趣味を楽しむ二拠点生活のコツは、何事も無理をしないこと【こんな生き方もあったのかvol.6】

2023 / 07 / 06

趣味を楽しむ二拠点生活のコツは、何事も無理をしないこと【こんな生き方もあったのかvol.6】

構成/冨田愛純

撮影/冨田愛純

和歌⼭市で⾃分らしく活動している⼈を通して、全国に和歌⼭市の魅⼒をお届けしたい。
そんな想いから⽴ち上がったインタビュー企画「こんな⽣き⽅もあったのか」では、その
⼈が辿ってきた道のり、これまでの⼈⽣を振り返って思うこと、さらには今後実現していきたいことに迫ります。今回は、2020年10月より、鯛の一本釣りや人気アニメ「サマータイムレンダ」に描かれる街並みのモデルとなり観光地としても賑わう港町〈加太〉で、地域おこし協力隊として活動する岩元秀樹さんにお話をお伺いしました。長年、大阪ー加太間で、趣味を楽しむ二拠点生活を送られてきた岩元さんにとって、自分らしい人生の楽しみ方とは。

和歌山市地域おこし協力隊

加太地区

岩元秀樹

昭和53年に大阪工業大学を卒業後、建設会社勤務を経て、昭和55年大阪府松原市に入職。都市整備部開発事務所、都市計画課、まちづくり 推進課、都市整備部等に配属。平成28年に定年退職後、再任用職員として道路事業等の用地買収を担当。令和2年10月より地域おこし協力隊として活動している。休日は、釣りやカヌー、SUPといった趣味を楽しんでいる。


趣味がきっかけで始まった”週末二拠点生活” 


長年、趣味でウィンドサーフィンをやっていて初めは大阪の二色の浜に通っていたんですけど、せっかくならもう少し水が綺麗なところでやりたいなと、35年ほど前から加太に通うようになりました。当時、ウィンドサーフィンの後に、加太の大波止に寄って釣りをして帰るという週末を送っていたんですけど、週休2日制が導入されてから加太に生活拠点が欲しいと思うようになったんです。 
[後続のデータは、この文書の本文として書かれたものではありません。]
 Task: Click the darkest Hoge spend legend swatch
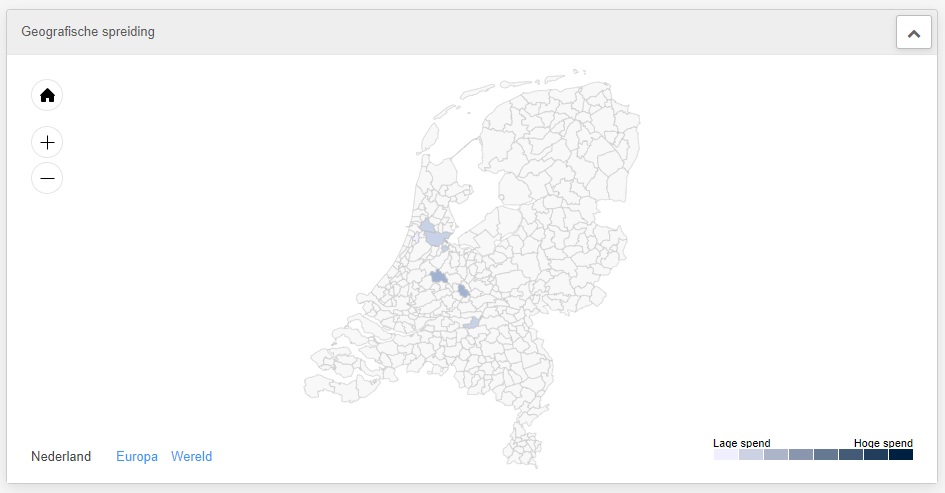(901, 454)

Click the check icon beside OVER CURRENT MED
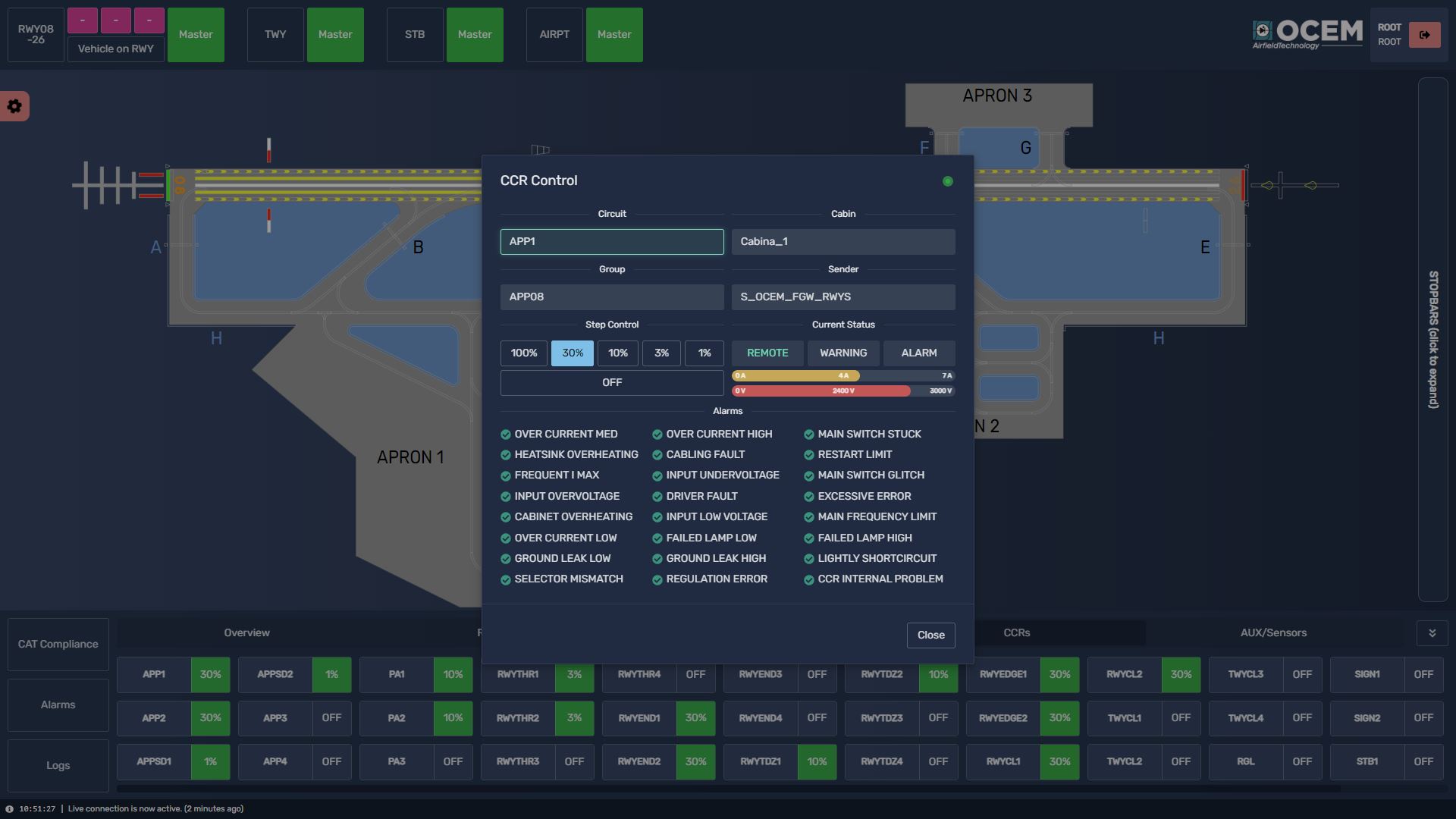pyautogui.click(x=505, y=434)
それで「加太自然の郷」という別荘地に小さなログハウスを建てたのが、大阪ー加太間での”週末二拠点生活”の始まりですね。加太は、大阪からだと高速で1時間ちょっとで来られるし、海も山もあるから、天気のいい日は歩いているだけ気持ちがいいんですよね。趣味でスノーボードもしていて、冬は北海道や岐阜県に行って滑るんですけど、短期間の滞在だったら雪もあって楽しいですけど、やっぱり住むなら暖かいところがいいなと。 

二拠点生活の始まりとなったログハウス 

長い間、春から秋にかけての週末は月に3回くらいのペースで加太に通う生活を送っていたんですけど、10年前くらいに別荘地ではない普通の住宅地「加太サニータウン」に良い家を見つけて、今はそこに住んでいます。やっぱり二拠点なので、維持費は一拠点よりかは多くかかるんですけど、拠点があると存分に趣味を楽しめると思います。無理のない範囲で始めていくというのが、趣味も二拠点生活も楽しむコツかなと。
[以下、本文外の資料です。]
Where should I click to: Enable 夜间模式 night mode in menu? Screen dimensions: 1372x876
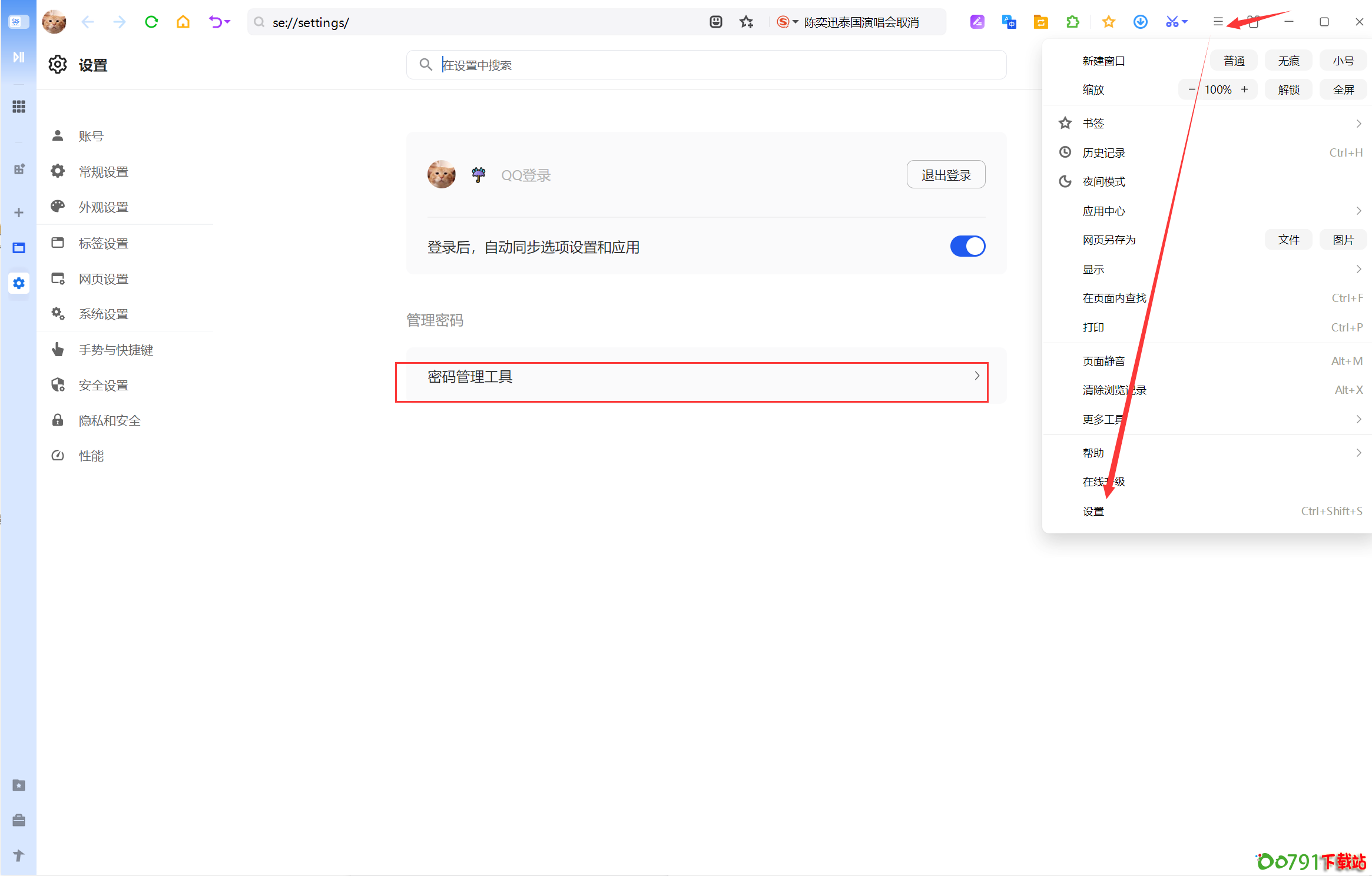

65歳で新たな挑戦 長年培ったまちづくりの経験を活かして


当時はオイルショック前で建築や土木が上り坂やったというものあり、大阪工業大学で土木の勉強をして、大学卒業後に民間の建設会社に入りました。その会社では2年間働いていたんですけど、現場で役所の人と仕事するうちに「役所でまちづくりの仕事をしてみたい」と思うようになり、松原市役所に転職しました。そこから定年までの約36年間、ずっとまちづくり関係の部署で、松原駅前再開発や土地区画整理、都市計画道路等の仕事に従事しました。


道路や公園は地図に残るし、完成した時の達成感はすごいですね。やっぱり何か達成できたら嬉しいし、一つ一つできるようになると何でも楽しくなってきますからね。そのためにも、仕事でも趣味でもあまり目標を高く設定し過ぎずに、自分の中で達成ポイントを細かく持っておくのもいいのかなと。 
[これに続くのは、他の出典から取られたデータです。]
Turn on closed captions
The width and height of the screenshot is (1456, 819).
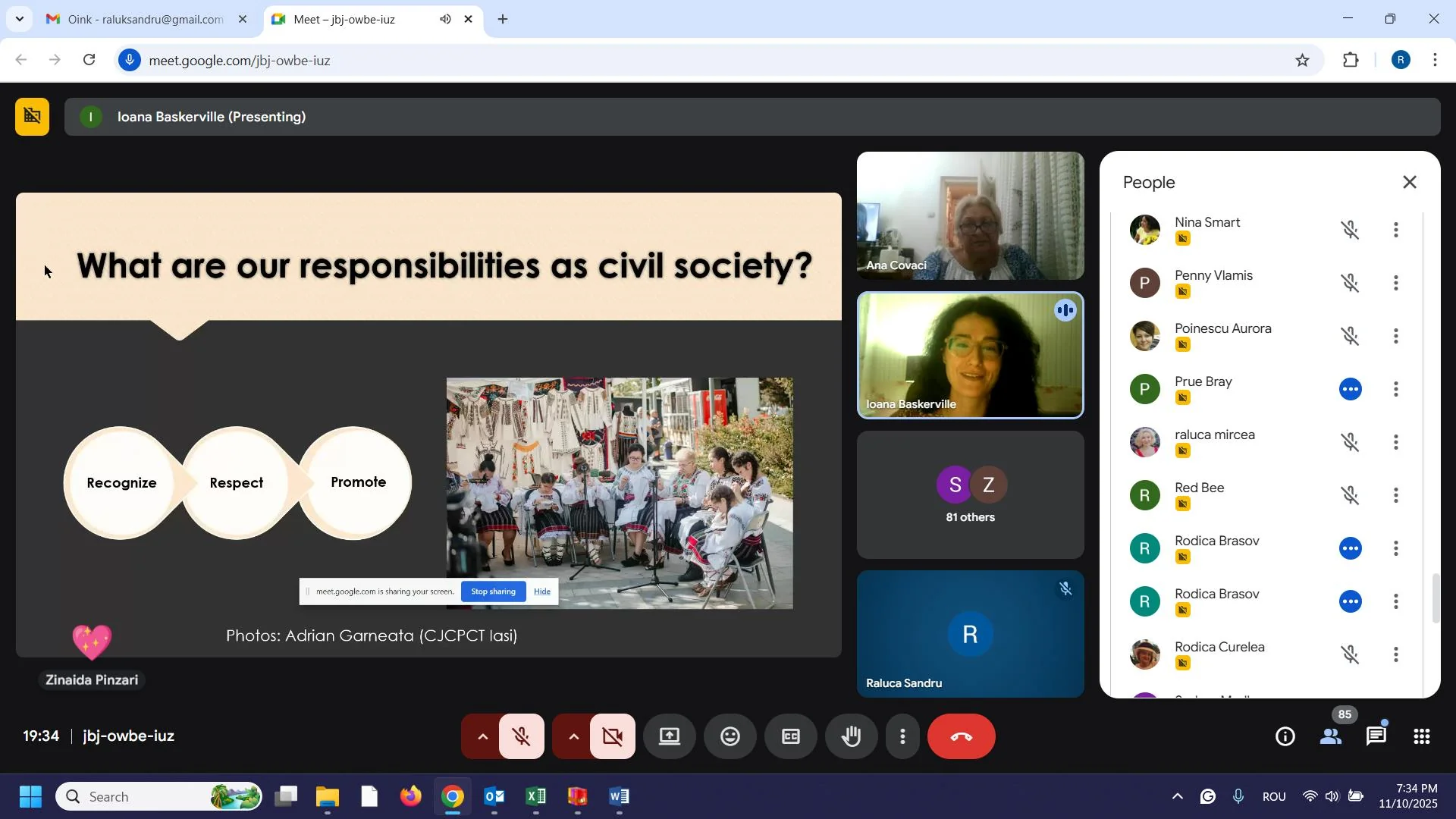pos(790,737)
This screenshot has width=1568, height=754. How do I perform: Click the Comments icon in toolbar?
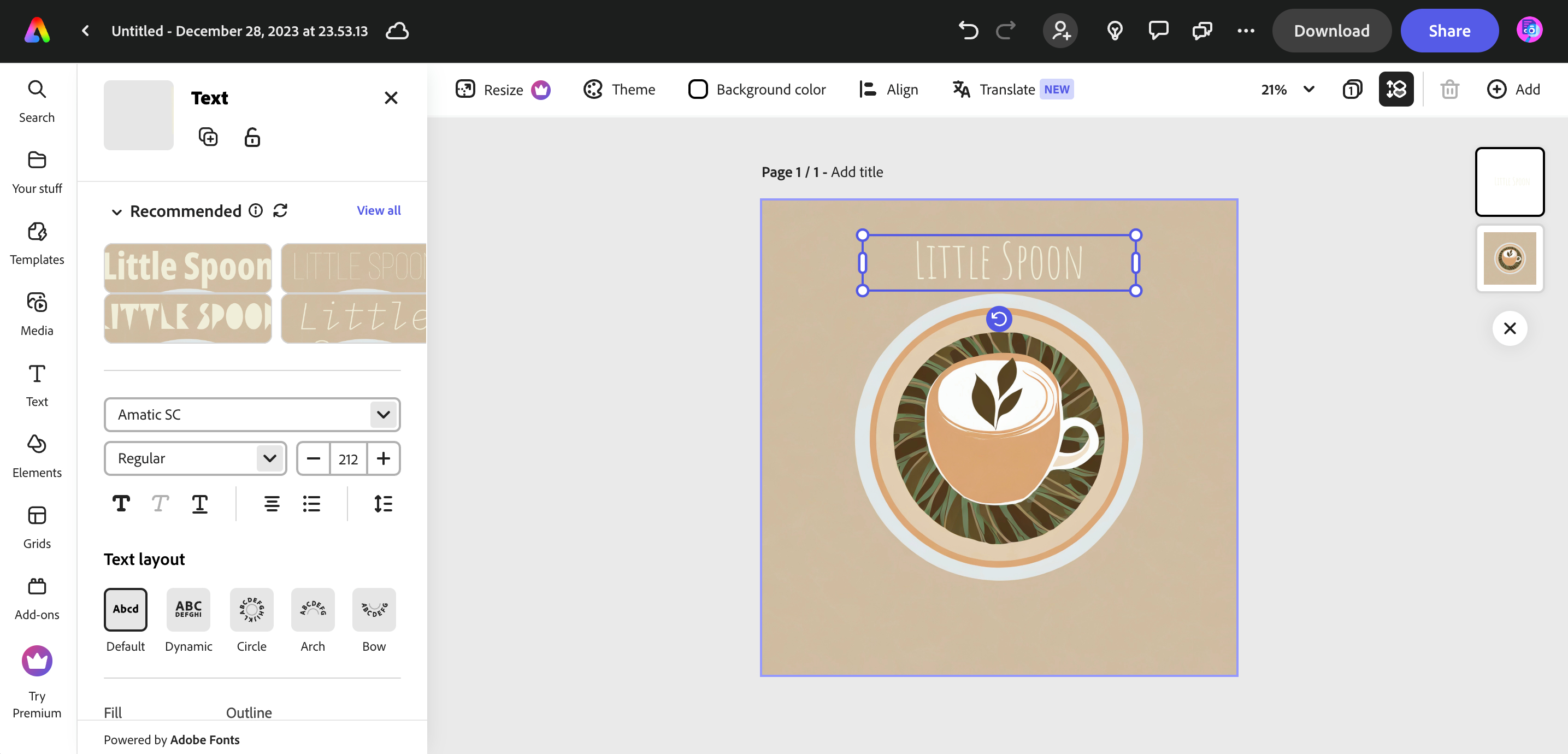(1158, 30)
加太地区で和歌山市地域おこし協力隊として活動する岩元さん


定年後の2016年から5年間ほど再任用職員として、引き続きまちづくりの仕事をしていました。再任用期間があと半年ほど残っていた時に、たまたま加太まちづくり会社のHPで、地域おこし協力隊の募集を知ったんです。


募集内容が「加太地区の空き家を起業や移住定住を希望している方に紹介し地域の活性化を図る」ということだったので、今までやってきた”まちづくりの経験”が活かせるのではと思いました。あとは、長年通っている加太の活性化に少しでも貢献できたらなとの思いと、活動期間も3年間と決まっていたのでやってみようと、65歳で地域おこし協力隊の活動を始めました。 


協力隊として活動する中で築けた、地域住民との関わり


活動内容は移住希望者に利用可能な空き家を紹介すると言うもので、業者ではなく、あく まで個人売買のお手伝いです。なので所有者さんと購入希望者さんの間に立って双方の立 場を考え、温度感や様子を見ながら話を進める必要があります。


空き家購入者のほとんどは大阪の方で、別荘や起業目的での購入と移住定住目的が半分半分といった感じですね。最近は、加太の住民の方から「この空き家売れないかな?」と相談をもらうことも増えてきました。活動前は、趣味を楽しむだけで地域に馴染むことはあまりなかったので、加太での人脈ができてきたというのも、地域おこし協力隊として3年間活動してきたからなのかなと思っています。 


もちろん活動する中で問題が起きる時もありますけど、まずは自分で解決できる問題なのかを判断して、無理なものは無理で割り切ることも個人的には大事なのかなと。その上で、自分で解決できそうなら、できる範囲で努力するようにしています。やっぱり頑張って対応した空き家が売れると嬉しいですしね。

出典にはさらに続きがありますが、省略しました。